Mi nota de la semana
pasada ha tenido una reacción que, si esperada, no deja de sorprenderme.
Curiosamente no recibí mensajes no solo exponiendo desacuerdos, sino también
los histéricos señalando mí ya clara y desenfrenada locura. Ese silencio me
intriga. Recibí algunos que, si bien fueron pocos, provenían de gente de grueso
calibre afirmando: "Yo pienso igual pero no sabía esto era anarquía."

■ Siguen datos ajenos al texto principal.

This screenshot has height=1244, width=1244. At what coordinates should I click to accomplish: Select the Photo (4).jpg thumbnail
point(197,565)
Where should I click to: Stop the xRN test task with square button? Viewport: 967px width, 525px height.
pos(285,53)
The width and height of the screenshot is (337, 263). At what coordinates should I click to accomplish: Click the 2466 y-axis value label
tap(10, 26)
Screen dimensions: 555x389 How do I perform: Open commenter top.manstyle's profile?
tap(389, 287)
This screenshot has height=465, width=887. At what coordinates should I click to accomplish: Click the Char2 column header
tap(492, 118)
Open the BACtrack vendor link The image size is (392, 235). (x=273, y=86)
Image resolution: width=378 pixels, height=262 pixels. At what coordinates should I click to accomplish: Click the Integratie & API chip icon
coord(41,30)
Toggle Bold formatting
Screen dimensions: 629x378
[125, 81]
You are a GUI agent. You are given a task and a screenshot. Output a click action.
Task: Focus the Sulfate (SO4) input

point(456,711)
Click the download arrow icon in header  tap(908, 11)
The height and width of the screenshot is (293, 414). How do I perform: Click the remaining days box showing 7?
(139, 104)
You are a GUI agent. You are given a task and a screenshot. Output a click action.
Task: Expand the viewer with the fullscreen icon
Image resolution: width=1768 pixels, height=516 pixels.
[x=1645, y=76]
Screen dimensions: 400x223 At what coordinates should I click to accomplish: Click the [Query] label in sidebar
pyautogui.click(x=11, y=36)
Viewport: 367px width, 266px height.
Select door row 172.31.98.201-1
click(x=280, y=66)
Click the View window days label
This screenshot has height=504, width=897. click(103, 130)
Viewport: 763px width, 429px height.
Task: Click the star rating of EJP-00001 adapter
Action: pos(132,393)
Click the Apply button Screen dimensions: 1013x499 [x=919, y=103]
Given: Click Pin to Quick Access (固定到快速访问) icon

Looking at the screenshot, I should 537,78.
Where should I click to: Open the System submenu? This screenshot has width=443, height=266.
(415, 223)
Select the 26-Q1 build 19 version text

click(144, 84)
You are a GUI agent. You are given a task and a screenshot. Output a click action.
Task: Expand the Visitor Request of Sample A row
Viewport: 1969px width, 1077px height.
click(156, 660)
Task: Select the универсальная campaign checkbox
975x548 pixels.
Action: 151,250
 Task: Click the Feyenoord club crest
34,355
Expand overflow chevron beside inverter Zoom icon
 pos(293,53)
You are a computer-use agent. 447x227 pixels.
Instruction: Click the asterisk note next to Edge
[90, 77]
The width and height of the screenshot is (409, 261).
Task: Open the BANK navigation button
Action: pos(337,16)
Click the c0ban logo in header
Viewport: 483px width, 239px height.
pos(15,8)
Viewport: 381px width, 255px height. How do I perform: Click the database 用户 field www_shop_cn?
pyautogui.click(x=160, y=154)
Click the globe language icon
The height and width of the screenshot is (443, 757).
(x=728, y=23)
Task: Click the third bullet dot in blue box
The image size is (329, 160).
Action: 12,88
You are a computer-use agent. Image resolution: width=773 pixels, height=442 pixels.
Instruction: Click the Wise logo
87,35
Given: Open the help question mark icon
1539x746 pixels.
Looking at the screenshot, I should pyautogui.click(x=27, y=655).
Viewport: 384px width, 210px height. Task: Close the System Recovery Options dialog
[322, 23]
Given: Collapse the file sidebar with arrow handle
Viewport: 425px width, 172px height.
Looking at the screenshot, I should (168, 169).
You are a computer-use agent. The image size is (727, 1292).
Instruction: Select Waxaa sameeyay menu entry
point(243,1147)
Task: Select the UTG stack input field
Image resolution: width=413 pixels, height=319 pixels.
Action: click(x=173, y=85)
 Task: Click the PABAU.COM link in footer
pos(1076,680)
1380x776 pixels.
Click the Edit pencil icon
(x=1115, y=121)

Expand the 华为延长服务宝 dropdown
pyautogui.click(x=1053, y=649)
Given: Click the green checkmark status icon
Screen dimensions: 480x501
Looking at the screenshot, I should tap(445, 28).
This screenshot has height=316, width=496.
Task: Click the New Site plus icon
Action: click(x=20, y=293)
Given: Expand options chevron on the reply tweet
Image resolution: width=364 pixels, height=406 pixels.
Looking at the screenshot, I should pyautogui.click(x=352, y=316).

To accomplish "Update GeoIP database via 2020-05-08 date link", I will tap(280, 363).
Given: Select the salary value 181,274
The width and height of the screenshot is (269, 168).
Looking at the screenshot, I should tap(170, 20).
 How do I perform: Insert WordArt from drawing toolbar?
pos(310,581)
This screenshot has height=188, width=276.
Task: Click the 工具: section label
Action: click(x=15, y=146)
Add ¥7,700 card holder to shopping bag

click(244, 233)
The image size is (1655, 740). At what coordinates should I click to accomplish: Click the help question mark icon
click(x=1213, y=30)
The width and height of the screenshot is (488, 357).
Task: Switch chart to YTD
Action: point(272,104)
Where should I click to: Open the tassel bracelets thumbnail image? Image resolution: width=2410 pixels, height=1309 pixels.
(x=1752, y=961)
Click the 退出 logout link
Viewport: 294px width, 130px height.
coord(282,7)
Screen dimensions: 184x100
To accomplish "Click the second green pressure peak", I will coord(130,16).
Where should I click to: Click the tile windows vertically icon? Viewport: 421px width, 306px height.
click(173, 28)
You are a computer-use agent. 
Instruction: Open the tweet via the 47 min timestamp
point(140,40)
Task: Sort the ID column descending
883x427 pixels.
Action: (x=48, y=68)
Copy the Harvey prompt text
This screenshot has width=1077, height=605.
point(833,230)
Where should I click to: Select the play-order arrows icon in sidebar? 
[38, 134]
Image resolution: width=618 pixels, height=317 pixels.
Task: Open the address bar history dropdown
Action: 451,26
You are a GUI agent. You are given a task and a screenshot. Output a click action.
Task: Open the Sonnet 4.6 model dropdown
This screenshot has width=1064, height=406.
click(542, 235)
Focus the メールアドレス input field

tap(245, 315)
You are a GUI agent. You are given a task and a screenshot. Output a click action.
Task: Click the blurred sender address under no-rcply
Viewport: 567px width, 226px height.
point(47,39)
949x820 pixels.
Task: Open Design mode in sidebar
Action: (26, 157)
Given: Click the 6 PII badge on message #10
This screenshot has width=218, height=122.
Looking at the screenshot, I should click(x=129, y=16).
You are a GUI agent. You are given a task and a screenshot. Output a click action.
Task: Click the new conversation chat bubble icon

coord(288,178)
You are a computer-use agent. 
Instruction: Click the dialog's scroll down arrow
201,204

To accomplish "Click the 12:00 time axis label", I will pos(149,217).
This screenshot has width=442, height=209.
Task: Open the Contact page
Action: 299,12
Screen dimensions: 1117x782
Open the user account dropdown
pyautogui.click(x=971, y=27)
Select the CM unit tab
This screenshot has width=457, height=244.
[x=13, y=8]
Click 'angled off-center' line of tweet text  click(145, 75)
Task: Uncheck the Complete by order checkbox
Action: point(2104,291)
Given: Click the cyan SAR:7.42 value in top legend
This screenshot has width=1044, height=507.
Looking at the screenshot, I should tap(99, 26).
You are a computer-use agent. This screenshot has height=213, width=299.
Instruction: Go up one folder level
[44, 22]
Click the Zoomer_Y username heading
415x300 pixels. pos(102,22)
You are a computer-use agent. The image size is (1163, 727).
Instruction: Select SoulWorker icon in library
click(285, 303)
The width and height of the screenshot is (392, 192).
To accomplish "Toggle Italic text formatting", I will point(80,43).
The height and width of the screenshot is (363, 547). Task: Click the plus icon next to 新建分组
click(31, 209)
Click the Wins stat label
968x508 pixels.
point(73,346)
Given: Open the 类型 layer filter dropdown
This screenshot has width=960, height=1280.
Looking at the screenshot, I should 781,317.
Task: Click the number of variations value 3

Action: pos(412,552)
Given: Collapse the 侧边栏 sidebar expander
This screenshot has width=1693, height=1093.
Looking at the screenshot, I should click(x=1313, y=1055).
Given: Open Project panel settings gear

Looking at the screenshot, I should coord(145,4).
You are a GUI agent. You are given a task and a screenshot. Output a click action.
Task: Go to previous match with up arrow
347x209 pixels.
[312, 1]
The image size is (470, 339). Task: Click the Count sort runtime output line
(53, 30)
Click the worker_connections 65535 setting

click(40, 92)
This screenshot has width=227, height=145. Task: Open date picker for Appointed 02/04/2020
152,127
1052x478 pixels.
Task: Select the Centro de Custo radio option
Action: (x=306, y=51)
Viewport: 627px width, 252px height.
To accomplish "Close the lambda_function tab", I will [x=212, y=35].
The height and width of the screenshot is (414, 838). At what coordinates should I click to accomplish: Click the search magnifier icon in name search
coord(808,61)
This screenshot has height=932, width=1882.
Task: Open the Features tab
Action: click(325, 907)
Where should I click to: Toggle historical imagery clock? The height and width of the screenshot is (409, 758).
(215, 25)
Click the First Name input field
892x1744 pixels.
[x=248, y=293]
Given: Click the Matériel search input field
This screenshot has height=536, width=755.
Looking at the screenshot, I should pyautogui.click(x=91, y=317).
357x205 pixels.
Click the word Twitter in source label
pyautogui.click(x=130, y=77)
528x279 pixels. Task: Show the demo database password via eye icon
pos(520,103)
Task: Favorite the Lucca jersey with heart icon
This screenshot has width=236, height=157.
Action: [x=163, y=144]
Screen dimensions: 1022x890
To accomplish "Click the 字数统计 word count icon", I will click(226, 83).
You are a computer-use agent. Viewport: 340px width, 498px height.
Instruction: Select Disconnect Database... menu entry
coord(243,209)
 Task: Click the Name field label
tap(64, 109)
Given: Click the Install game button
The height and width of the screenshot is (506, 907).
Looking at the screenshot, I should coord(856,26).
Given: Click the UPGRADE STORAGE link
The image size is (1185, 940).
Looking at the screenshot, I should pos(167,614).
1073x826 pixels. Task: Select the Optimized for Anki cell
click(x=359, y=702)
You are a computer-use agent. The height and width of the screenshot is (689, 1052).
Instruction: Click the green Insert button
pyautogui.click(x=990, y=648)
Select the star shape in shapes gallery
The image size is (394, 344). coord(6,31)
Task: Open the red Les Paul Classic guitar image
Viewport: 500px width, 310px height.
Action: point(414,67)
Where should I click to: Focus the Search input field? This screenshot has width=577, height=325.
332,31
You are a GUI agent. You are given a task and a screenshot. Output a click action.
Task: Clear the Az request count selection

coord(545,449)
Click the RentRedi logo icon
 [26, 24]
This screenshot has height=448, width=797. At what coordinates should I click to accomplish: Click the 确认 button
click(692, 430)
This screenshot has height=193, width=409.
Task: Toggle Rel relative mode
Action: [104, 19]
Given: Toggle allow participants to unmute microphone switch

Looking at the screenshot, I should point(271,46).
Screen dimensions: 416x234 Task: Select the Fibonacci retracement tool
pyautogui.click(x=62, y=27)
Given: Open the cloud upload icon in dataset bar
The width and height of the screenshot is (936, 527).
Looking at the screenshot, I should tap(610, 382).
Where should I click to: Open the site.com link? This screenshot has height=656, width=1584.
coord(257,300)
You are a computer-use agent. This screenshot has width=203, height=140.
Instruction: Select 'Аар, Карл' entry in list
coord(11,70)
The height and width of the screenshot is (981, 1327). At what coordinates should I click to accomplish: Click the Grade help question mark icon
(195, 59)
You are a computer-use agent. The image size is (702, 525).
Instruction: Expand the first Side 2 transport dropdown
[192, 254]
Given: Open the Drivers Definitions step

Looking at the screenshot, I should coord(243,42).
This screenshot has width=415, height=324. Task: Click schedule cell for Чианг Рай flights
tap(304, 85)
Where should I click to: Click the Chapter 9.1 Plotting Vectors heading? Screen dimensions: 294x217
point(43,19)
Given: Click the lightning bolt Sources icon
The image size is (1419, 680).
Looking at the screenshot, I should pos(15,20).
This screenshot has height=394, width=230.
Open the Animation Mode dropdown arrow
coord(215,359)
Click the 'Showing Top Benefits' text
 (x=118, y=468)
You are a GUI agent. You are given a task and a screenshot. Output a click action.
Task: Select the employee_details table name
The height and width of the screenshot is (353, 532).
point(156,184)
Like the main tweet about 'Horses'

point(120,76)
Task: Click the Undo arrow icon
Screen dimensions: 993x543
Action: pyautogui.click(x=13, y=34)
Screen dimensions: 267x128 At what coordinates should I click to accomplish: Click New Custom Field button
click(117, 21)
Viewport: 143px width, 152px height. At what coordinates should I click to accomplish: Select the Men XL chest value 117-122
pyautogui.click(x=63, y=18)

De hecho, también a mí me sorprende, pues es algo contrario a mis
inclinaciones. Leí con profundidad a Joe Sobran para narrar este proceso.
Pero veamos de dónde
vengo.
El proceso se inicia
durante mi niñez en mi estado de Sonora en los ranchos de mi abuelo, continuaba
en el Tec de Monterrey en donde recibía mi educación universitaria. Proseguía
cuando mi carrera como banquero me llevara a residir en México DF, Hermosillo,
Guadalajara. Después en mi arribo a los EU en donde realmente madurara como
pensador liberal. Conocería luego hombres que me inspiraran como Art Laffer,
Gordon Tullock, Milton Friedman, Paco Gil Díaz, Pedro Aspe y muchos otros.
Dese muy pequeño
adquirí un profundo respeto por la autoridad. Con padres sumamente
conservadores, estrictos y educado en colegios católicos, nacía en mi algo que
me afectaría durante gran parte de mi vida, un complejo de culpa. Crecí con la
idea de que si había algo en lo que podía confiar, era mi gobierno. Sabía que
era fuerte y benévolo, aunque yo mismo no entendía mucho acerca de él. La idea
de que algunas podrían derrocarlo me llenaba de horror.
Sin embargo, como en
todas las familias de clase acomodada, se criticaba con fiereza a esos
gobiernos emanados de la revolución. Una revolución que, en realidad había
destrozado el país. Como nieto de uno de los más prominentes ganaderos de
Sonora, fui testigo de la constante lucha de mi abuelo contra ese adefesio
nacido de la revolución, la reforma agraria. No entendía por qué a mi abuelo le
arrancaban los frutos de su trabajo que hubiera logrado a base de sudar de sol
a sol, no con favores de ese gobierno expropiador, como se hacen las fortunas
en el presente.
A medida que crecía,
mi patriotismo sufría una transformación y me tomó mucho tiempo darme cuenta de
que era opuesto al de muchos mexicanos. Me transformé en un conservador
filosófico, con una fuerte inclinación libertaria. Creía en el gobierno, pero
tenía que ser un gobierno “limitado” – limitado a unas pocas funciones
legítimas, tales como la defensa ante amenazas externas y la policía en casa.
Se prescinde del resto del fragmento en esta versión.